As previously noted, the Government Accounting Office released a scathing report in 1990 which criticized the National Institute of Health for disproportionate allocations of research funding as well as exclusion of women from most studies. Women subjects are currently permitted to participate in the FDA’s drug safety studies, as mentioned, primarily as a result of these efforts. (Fletcher, 1996) Random review of several journal articles also indicates the number of women utilized in recent studies is increasing, and although not a representation of the general population as yet, this might possibly be indicative of a positive trend for the future.
According to Thomas Weiss (1995), the Department of Veterans’ Affairs has made considerable improvements since the early 1980’s, and the Veteran’s Health Care Act of 1992 has allowed for further expansion of services to female veterans. Women comprise 12% of the United States’ military forces, and represent the fastest growing segment of the veteran population. During the ten year period from 1980 to 1990, female veteran’s utilization of VA hospitals increased dramatically when compared to men.
The age-adjusted hospital discharge rate (#discharges/veteran population) increased 22% for women and only 0.5% for men. The age adjusted user rate (#unique users/veteran population) for this same period shows a 9.5% decrease for males while increasing nearly 12% for female veterans. Weiss believes that recent initiatives to remove barriers and increase services will also provide a foundation for further expansion of health care for women, promote change in provider attitudes, serve to increase knowledge and expertise in women’s health issues, and foster an environment more accepting of women in the future.
Throughout Western history, male dominance has been perpetuated /supported by government agencies, legal systems, and religious doctrines which have their roots in traditional English law. Inequities in health care coexist with the continuation of male dominance, and as women persevere for equal status, they bring with them many issues centered around their health concerns.
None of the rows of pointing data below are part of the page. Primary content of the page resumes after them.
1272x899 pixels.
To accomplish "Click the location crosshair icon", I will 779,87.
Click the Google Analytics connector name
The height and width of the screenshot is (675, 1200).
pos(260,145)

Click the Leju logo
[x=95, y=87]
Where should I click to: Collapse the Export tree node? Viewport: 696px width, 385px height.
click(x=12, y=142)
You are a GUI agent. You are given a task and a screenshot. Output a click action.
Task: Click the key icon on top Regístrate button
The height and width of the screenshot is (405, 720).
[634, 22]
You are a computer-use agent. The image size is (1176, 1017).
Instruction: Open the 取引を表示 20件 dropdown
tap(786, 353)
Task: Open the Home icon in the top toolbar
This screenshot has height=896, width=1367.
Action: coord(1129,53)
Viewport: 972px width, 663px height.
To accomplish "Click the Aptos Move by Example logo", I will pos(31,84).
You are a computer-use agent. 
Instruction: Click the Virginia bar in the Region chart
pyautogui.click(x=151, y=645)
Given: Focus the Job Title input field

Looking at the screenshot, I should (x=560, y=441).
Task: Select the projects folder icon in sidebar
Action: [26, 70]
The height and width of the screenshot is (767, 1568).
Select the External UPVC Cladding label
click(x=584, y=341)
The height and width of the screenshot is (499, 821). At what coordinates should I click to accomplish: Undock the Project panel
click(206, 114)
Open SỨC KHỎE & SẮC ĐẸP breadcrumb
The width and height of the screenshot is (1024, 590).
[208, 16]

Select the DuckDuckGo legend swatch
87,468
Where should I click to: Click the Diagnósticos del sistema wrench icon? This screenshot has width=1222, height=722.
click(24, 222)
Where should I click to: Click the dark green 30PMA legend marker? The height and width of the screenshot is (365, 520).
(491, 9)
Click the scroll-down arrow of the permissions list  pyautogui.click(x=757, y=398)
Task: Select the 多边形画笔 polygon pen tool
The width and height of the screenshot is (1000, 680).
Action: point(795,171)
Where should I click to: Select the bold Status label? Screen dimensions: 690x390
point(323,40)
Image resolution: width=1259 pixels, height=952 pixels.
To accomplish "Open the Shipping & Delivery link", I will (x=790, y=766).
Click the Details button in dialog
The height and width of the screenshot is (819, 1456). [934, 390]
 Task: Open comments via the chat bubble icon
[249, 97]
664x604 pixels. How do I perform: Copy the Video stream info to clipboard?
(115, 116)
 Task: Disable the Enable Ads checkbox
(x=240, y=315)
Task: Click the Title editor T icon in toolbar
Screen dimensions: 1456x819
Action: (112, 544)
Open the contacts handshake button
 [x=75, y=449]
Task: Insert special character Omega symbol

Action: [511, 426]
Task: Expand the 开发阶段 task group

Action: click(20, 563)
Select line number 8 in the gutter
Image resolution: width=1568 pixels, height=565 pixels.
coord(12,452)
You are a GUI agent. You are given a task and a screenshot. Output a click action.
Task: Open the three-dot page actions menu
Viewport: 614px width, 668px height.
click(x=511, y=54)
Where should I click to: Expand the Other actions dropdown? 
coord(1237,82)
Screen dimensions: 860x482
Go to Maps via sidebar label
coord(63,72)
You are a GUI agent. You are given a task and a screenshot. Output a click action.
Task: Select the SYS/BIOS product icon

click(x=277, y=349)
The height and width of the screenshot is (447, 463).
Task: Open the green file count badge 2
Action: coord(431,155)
Some strides have been made in changing the attitudes of many professionals, however, unless equality is established at the cultural level, continued struggles seem inevitable.
The slow, yet deliberate, shift in professional attitudes might be enhanced in several ways. Medical students could be exposed to a more accurate representation of the population while in school, rendering them better prepared to deal with their patients realistically. Research, unless focused on a gender-specific concerns such as menopause or prostrate cancer, would be better able to generalize results to the entire population from data gathered by means of a truly representative sample. Support of activist groups lobbying for equity in research funding could foster more accurate research methods and political alliance with these same groups might serve to enhance the establishment of women in decision-making roles as well. Most importantly, women themselves need to become informed health consumers, assertively dealing with those physicians and agencies that choose to negate, marginalize, or ignore their complaints and/or concerns.
Inasmuch as health care policies and attitudes reflect the values of a culture, no enduring change will be seen until women are as valued and respected as men are. As with other social issues, change is slow. Biases and prejudices gathered over a lifetime are difficult, if not impossible, to alter. Until such time as both women and men are treated with the dignity and respect deserved, these attitudes will continue to divide us along sexual lines and negatively impact health care - especially for women. To this end, the struggle for equality must continue.